Texts from the past meet next-generation tech: The JCB welcomes inaugural STEM Fellow Ethan Meidinger

July 1, 2024

The image shows the character a with a written accent rendered various ways.

We often talk here at the JCB about libraries as the original information infrastructure. In the world of proliferating digital data, it’s been important to think about how our data structures can best serve the needs for access to our collections. A major step for the JCB is the commitment to our digital platform, Americana, and to the complete digitization of our rare books. We have also explored new ways to think about interdisciplinary approaches to our data.

This summer Ethan Meidinger joined the team at the John Carter Brown Library as the Inaugural STEM Fellow.
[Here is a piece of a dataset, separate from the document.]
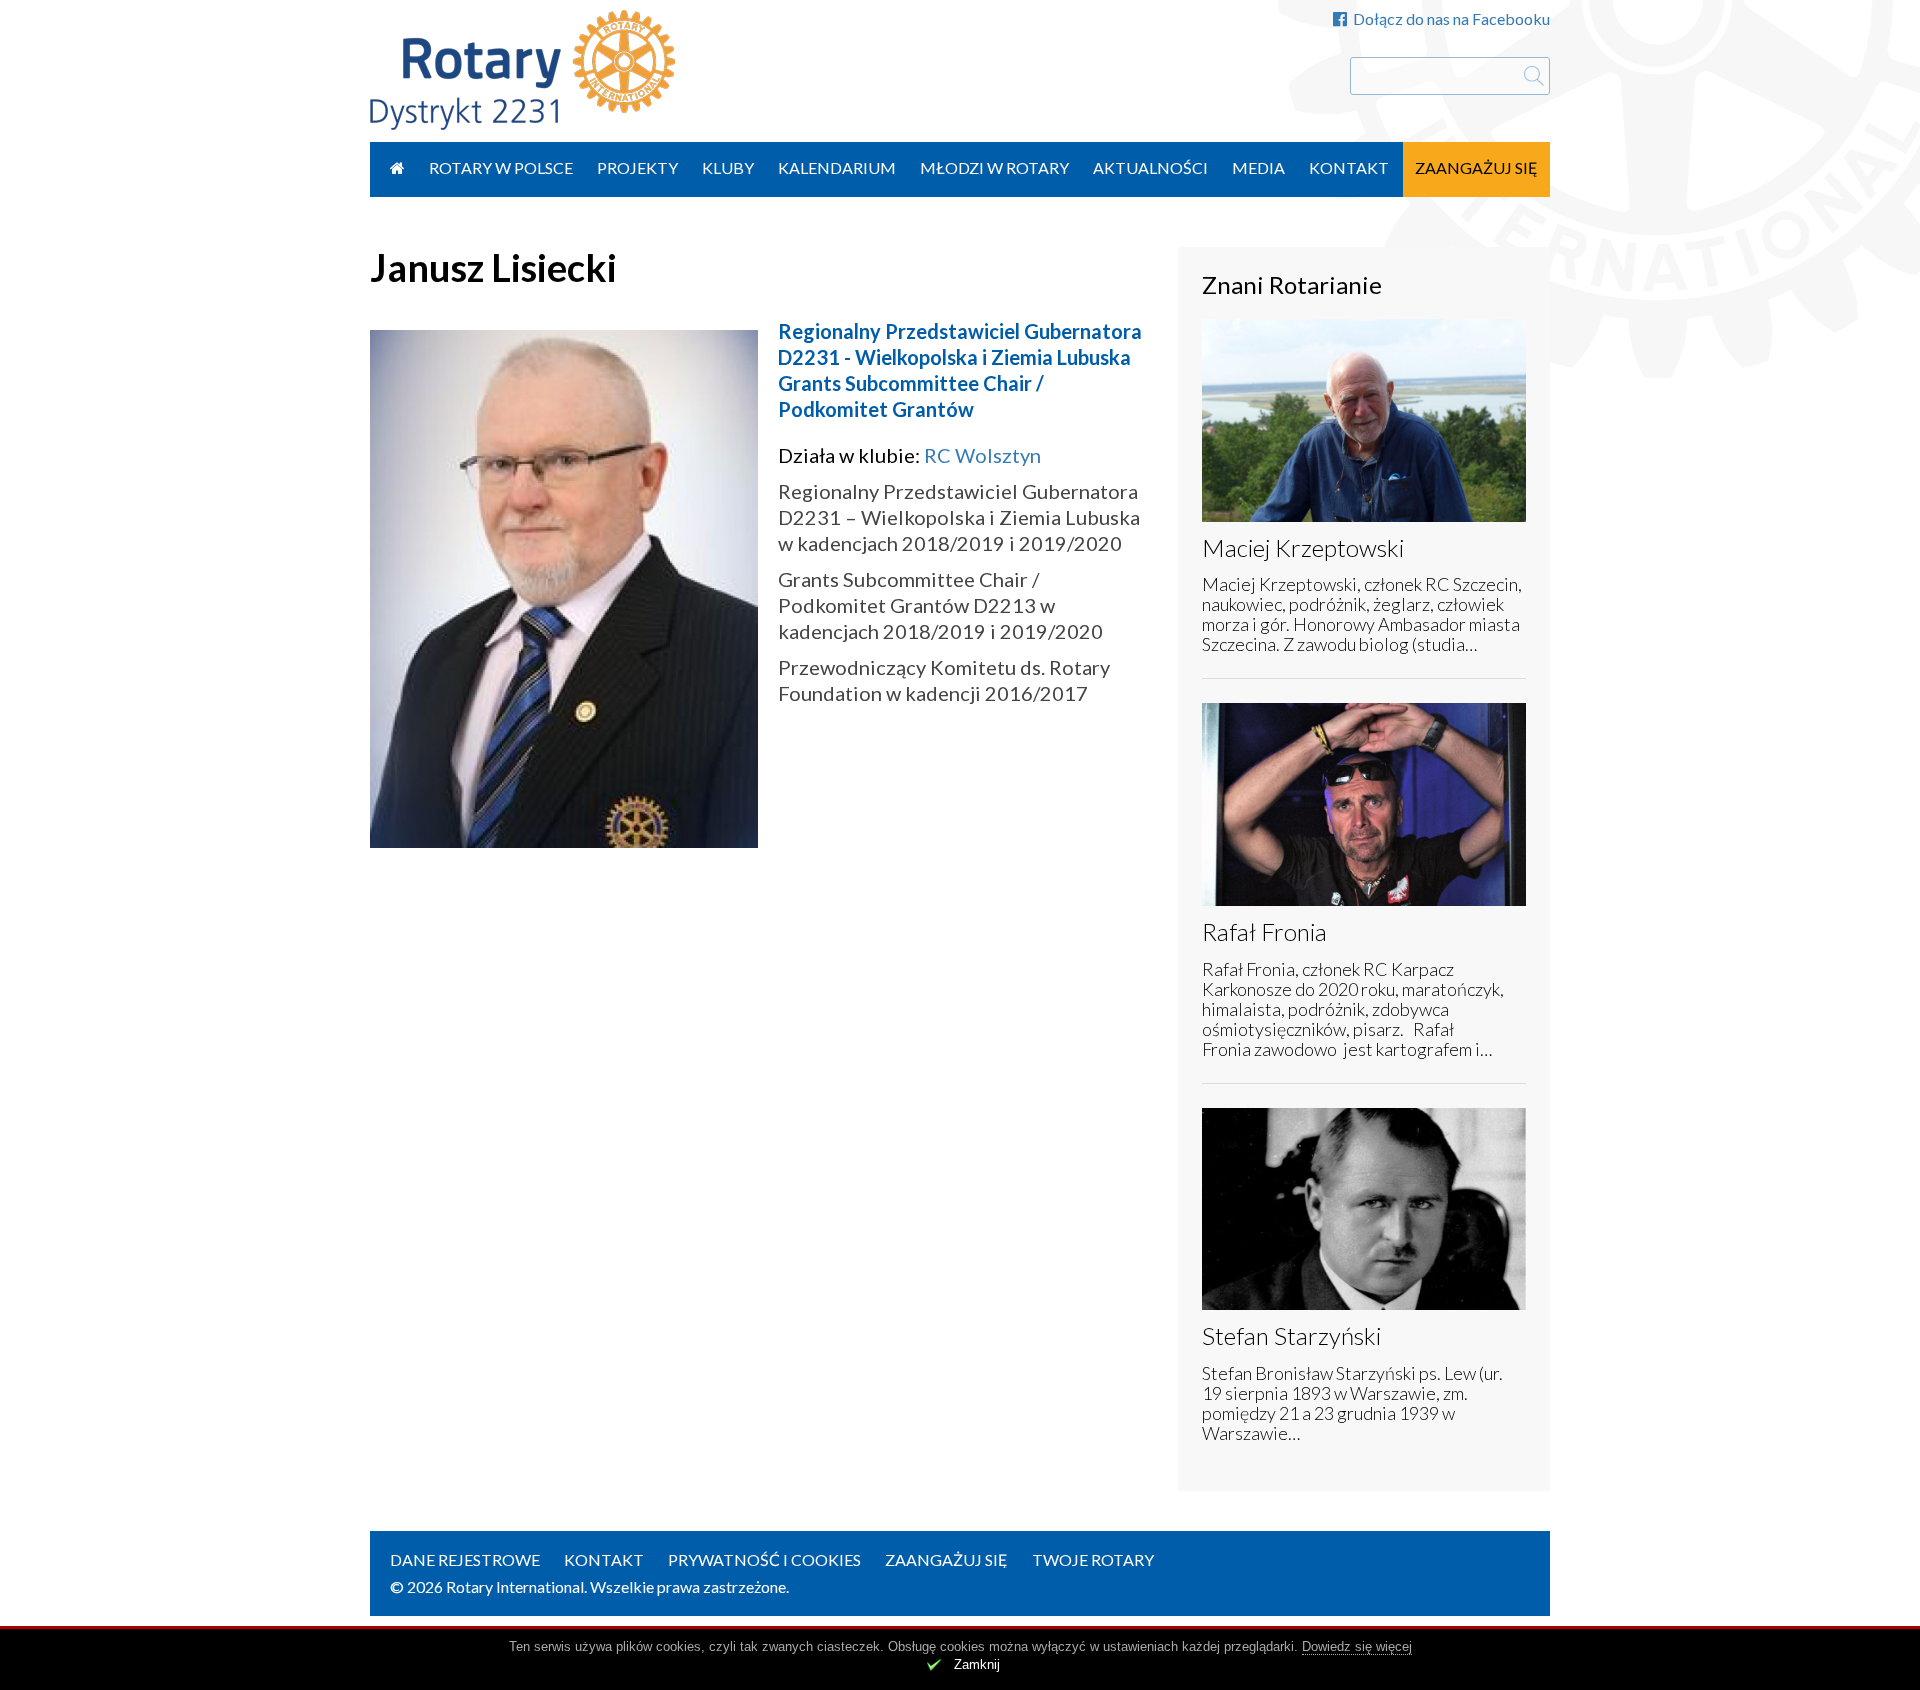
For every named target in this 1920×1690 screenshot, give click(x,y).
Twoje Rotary (1093, 1559)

Ethan is a data science and computer science major at William & Mary, and is currently working as a software developer specializing in the development of Optical Character Recognition (OCR). This summer, he will work with Associate Director for Digital Asset Management Pedro Germano Leal on a project geared towards improving scholars’ ability to analyze texts written in guaraní, an Indigenous language spoken in Paraguay and elsewhere in South America.

One of the longstanding problems of doing optical character recognition in the Humanities is the lack of training data that can be used for manuscript or printed materials. Many books have distinct ways of writing or printing letters, making it challenging to produce accurate OCR models for this form of data. One way of circumventing this issue is to gather limited instances of the data and produce copies known as deep fakes. These are letters generated by AI designed to mimic the patterns of the original.

The above image shows generated examples of the letter ȃ used by Guaraní scribes in the early 18th century. The machine attempts to account for variation in the data by generating different instances of ȃ instead of settling on one pattern. This is done to account for issues in the letters such as ink fading, bleedthrough from background text, and inconsistencies in how they are written. The goal of producing these deep fakes is to build a comprehensive OCR dataset to analyze Guaraní text, thus making it easier for scholars who use items written in Guaraní in their research. We’re excited to see the results of Ethan and Pedro’s work!